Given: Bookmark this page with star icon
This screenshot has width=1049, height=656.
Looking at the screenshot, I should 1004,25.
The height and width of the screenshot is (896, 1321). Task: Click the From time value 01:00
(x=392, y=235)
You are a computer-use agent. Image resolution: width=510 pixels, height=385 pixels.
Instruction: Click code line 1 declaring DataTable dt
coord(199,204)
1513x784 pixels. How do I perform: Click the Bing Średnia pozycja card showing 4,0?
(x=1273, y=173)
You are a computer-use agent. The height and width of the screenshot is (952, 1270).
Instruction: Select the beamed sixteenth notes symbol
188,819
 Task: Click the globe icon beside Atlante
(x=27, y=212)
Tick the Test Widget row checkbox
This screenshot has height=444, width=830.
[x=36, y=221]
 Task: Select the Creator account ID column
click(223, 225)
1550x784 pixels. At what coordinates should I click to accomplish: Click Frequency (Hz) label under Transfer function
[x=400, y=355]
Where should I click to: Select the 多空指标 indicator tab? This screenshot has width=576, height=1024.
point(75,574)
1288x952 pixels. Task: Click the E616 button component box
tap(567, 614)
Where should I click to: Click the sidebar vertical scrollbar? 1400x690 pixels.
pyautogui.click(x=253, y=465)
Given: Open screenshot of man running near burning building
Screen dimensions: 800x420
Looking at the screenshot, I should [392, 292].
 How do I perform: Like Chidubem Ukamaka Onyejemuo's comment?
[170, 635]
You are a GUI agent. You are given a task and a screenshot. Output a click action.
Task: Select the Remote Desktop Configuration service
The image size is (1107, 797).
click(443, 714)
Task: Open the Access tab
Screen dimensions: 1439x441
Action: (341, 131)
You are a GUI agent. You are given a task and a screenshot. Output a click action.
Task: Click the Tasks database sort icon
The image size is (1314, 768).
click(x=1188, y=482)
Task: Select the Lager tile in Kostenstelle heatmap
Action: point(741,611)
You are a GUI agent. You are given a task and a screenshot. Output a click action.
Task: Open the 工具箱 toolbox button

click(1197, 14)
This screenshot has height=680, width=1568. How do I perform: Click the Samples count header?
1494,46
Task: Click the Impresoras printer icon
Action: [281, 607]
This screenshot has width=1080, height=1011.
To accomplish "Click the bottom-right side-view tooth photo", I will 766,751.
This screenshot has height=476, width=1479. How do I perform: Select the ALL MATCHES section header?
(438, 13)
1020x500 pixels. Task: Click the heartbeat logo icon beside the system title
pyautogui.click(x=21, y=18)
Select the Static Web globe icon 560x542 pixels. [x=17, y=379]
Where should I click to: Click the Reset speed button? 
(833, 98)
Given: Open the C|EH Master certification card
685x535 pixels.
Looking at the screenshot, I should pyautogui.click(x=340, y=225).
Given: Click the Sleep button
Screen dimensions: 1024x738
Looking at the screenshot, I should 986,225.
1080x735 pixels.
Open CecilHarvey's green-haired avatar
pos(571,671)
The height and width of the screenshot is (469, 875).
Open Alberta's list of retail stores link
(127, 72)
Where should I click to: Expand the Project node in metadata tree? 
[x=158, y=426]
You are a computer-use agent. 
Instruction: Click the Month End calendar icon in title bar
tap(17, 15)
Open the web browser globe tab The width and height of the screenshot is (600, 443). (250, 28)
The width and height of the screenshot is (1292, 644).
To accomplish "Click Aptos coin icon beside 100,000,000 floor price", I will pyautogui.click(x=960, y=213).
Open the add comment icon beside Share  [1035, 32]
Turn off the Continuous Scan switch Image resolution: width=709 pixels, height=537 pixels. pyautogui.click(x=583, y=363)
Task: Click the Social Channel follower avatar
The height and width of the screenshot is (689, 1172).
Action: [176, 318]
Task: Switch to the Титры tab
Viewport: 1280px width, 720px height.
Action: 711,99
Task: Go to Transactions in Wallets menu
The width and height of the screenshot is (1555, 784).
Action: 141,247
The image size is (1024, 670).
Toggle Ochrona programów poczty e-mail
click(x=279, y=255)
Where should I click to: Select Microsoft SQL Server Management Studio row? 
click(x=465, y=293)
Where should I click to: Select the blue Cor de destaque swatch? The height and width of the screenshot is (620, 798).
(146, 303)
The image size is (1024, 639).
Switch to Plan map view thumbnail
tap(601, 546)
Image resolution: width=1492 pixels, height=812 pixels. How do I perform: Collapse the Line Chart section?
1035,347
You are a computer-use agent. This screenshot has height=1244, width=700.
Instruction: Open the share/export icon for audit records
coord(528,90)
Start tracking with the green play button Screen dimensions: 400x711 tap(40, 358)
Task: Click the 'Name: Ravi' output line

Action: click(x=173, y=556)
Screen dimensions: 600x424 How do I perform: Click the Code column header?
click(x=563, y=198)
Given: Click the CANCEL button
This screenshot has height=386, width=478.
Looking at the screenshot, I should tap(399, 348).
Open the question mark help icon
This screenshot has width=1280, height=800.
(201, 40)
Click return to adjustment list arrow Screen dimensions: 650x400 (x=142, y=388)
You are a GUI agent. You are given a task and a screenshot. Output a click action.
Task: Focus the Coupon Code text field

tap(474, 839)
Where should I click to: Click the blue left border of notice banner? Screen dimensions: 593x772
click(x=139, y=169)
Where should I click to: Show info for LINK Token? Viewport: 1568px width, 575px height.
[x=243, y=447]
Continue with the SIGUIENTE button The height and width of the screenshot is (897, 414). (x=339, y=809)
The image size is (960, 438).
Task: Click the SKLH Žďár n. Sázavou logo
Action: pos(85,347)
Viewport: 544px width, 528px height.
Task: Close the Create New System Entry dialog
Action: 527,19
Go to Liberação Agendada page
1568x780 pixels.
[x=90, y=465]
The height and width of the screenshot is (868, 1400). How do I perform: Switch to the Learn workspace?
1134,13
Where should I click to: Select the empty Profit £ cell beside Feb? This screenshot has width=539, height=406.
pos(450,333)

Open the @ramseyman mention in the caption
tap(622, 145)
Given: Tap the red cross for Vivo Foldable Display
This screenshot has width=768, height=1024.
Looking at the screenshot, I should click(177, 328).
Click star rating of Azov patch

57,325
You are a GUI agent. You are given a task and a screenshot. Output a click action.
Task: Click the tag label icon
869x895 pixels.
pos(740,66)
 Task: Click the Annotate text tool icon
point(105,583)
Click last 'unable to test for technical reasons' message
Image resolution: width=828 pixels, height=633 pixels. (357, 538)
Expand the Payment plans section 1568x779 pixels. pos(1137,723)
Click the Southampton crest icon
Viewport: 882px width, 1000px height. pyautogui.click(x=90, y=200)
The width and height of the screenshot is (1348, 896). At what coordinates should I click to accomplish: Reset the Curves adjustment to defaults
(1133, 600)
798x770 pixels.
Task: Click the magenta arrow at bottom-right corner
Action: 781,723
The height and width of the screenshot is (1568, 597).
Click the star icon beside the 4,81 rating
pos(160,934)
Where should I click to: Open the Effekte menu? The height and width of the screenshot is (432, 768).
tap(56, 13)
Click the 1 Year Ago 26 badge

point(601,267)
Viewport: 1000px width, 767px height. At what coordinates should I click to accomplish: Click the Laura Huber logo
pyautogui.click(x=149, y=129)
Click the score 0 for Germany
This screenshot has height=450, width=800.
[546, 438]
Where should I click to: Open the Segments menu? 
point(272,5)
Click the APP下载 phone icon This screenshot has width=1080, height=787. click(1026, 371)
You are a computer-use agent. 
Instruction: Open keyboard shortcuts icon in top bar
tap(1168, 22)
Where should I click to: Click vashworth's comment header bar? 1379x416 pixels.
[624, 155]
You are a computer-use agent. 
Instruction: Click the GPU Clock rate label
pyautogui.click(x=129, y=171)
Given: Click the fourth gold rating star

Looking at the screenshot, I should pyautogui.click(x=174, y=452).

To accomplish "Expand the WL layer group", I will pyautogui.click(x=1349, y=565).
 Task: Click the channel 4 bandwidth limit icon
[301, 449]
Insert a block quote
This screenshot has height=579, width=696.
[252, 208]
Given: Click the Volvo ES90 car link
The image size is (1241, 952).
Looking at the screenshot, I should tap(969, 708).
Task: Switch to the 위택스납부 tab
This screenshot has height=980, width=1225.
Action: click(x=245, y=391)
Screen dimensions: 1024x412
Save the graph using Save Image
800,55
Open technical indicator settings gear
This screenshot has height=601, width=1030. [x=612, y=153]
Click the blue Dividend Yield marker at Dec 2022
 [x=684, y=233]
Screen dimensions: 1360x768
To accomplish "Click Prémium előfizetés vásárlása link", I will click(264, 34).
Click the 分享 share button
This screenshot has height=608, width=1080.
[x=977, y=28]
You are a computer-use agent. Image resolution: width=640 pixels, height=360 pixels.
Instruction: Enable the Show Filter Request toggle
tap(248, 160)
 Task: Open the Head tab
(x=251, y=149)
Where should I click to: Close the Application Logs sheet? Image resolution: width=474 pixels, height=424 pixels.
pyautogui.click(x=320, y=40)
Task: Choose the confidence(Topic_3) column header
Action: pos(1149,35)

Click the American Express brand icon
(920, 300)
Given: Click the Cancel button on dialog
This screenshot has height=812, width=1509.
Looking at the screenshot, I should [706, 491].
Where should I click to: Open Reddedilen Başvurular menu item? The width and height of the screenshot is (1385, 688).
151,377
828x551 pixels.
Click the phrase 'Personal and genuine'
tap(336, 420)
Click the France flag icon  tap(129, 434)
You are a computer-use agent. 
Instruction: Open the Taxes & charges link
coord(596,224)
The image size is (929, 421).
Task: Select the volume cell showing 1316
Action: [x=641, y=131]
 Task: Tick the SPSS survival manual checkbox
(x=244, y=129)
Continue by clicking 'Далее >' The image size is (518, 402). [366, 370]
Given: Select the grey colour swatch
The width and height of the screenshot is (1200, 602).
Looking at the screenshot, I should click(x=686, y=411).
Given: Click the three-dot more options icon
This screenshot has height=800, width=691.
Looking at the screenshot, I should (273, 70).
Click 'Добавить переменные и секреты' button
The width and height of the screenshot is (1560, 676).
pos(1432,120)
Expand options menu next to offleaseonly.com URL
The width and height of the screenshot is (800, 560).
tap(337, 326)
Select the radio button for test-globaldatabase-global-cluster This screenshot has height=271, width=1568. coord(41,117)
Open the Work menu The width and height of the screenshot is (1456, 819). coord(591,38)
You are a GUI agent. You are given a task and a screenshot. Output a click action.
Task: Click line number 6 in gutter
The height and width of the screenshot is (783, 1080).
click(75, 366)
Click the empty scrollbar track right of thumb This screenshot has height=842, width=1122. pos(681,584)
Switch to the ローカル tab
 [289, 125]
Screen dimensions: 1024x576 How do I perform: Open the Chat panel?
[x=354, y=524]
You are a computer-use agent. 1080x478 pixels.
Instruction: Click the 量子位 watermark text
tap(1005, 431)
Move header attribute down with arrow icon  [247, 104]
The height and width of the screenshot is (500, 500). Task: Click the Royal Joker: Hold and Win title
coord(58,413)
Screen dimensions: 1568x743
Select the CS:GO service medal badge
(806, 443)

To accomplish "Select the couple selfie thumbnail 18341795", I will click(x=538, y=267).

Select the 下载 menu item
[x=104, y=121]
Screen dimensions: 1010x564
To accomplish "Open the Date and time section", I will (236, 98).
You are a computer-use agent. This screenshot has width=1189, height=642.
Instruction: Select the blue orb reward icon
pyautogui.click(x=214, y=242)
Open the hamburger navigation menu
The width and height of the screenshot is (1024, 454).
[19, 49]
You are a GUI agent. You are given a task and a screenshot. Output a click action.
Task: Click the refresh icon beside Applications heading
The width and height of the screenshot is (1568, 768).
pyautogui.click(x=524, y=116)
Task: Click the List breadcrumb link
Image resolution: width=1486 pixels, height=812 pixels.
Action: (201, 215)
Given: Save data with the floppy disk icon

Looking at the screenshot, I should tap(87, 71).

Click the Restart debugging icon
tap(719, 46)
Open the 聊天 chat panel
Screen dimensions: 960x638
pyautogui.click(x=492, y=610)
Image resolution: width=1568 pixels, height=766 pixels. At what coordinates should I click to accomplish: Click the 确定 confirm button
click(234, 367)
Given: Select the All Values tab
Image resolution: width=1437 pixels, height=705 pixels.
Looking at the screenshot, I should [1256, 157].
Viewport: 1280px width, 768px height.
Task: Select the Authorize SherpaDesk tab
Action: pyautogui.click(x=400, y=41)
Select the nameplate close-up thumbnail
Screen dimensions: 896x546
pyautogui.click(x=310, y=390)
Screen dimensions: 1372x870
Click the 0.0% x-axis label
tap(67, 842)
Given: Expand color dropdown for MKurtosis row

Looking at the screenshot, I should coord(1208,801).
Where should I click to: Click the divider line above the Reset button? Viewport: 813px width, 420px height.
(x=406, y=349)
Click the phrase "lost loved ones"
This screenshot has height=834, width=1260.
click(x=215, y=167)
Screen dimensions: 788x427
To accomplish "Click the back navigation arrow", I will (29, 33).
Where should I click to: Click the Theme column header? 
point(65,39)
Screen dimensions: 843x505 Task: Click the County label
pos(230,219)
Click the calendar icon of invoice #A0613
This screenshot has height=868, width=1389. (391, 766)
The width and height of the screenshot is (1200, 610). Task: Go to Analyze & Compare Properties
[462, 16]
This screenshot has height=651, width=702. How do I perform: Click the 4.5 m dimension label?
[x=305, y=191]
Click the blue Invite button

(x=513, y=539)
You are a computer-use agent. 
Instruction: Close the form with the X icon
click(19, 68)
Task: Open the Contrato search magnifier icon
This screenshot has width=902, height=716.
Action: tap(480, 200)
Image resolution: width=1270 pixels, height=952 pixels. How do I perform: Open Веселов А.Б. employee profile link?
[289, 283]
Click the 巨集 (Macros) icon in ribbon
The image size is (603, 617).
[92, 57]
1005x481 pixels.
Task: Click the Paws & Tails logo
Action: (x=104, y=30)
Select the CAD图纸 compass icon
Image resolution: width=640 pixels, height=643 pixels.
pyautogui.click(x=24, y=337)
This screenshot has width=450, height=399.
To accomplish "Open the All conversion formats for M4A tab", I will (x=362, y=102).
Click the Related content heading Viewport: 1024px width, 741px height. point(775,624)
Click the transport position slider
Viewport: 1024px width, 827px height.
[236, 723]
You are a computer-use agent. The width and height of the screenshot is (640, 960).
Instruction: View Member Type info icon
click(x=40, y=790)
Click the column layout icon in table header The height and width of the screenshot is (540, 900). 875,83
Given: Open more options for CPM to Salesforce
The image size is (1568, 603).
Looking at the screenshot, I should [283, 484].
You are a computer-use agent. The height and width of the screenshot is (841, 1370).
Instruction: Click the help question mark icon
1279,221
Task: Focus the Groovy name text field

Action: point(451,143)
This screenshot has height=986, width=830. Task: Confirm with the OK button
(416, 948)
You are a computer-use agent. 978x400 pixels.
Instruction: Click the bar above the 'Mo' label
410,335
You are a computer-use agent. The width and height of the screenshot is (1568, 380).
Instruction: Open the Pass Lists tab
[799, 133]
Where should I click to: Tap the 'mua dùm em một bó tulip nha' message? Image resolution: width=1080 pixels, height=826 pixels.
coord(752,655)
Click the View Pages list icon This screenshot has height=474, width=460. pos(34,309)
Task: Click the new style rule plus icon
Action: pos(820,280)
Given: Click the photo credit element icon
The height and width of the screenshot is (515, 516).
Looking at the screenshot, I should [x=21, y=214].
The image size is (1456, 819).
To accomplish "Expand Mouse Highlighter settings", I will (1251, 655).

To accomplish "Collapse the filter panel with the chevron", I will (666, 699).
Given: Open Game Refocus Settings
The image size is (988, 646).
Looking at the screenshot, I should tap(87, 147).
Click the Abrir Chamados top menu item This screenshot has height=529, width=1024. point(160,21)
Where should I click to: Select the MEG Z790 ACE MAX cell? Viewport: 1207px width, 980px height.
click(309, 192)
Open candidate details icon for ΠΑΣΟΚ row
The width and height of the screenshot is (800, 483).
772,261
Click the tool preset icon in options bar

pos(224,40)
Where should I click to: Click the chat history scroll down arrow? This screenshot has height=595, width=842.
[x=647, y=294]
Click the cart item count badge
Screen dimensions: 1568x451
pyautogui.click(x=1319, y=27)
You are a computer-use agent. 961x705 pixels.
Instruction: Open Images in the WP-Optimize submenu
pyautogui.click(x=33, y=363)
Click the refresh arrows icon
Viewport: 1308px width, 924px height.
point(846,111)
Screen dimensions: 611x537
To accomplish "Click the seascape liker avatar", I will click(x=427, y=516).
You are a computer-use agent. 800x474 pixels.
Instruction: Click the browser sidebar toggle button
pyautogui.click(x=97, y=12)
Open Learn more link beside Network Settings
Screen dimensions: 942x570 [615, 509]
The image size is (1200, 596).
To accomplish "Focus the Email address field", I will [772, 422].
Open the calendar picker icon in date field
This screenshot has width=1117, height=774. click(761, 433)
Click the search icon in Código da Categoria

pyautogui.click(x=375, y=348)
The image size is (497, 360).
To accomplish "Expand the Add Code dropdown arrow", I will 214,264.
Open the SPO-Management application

### WHAT TO DO
Find the string "photo" in the material above, and report every line where it occurs.

### EXERCISE SOLUTION
To accomplish "Click the bottom-right side-view tooth photo", I will 766,751.
Given: Click the photo credit element icon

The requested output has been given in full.